Poco conosciuta, pochi i suoi romanzi tradotti in italiano, Violette Leducè una scrittrice dalla vita tormentata e incapace di adattarsi al mondo quotidiano.
Nata nel 1907 in una cittadina francese da una domestica sedotta dal figlio del padrone, a quattordici anni sarà dalla stessa mandata in collegio, dove scoprirà le sue prime pulsioni di desiderio verso una compagna di classe che sfoceranno nel romanzo Thèrese e Isabelle.
Violette è una donna ribelle, insofferente alle regole, artefice della propria costruzione di mostro, o di donna brutta (femme laide, scriverà di lei Simone De Beauvoir), supportata da un caratteraccio impossibile, dalla povertà e dalla vicinanza alla follia.
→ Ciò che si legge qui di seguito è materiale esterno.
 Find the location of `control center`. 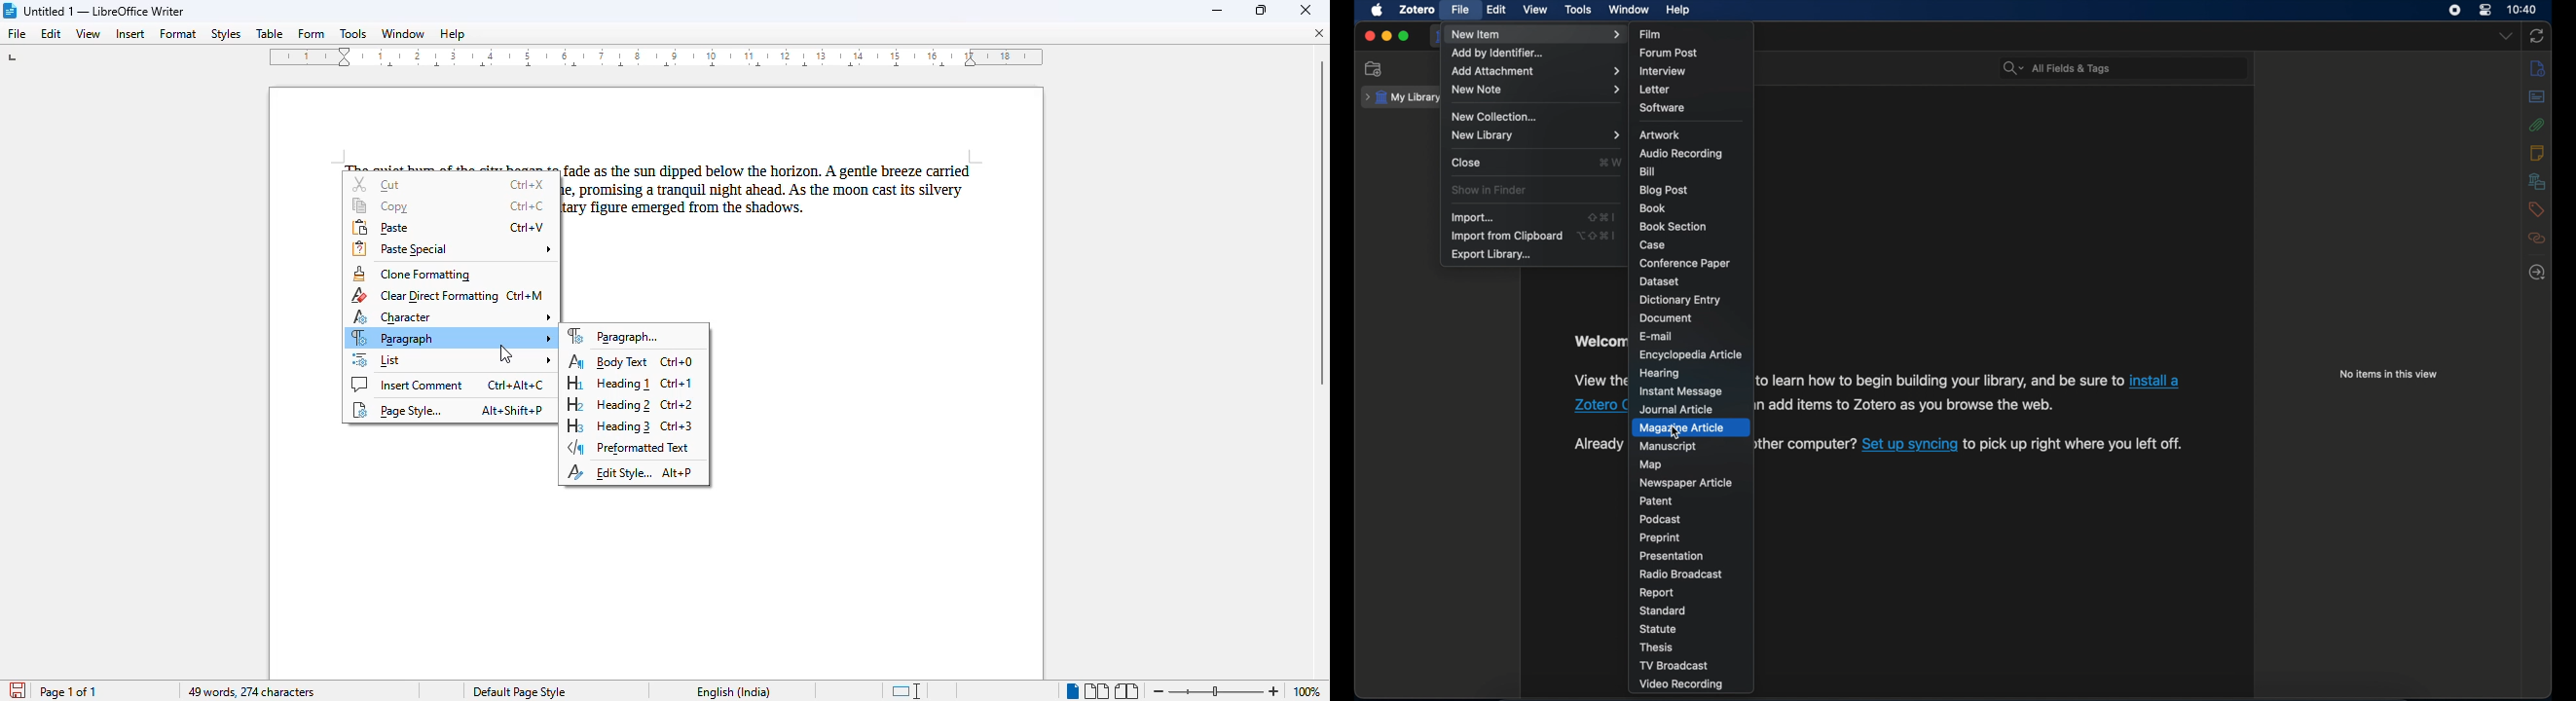

control center is located at coordinates (2485, 10).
Eppure la sua scrittura è unica, tale da richiamare l’attenzione di Simone De Beauvoir, disposta a versarle una cifra mensile pur di permetterle di scrivere a tempo pieno.
Violette nei suoi scritti descrive con un linguaggio unico, lirico e carnale i suoi amori infelici, le sue esperienze lesbiche, i suoi innamoramenti di omosessuali, il fallimento del matrimonio e l’aborto, tutte relazioni sbagliate.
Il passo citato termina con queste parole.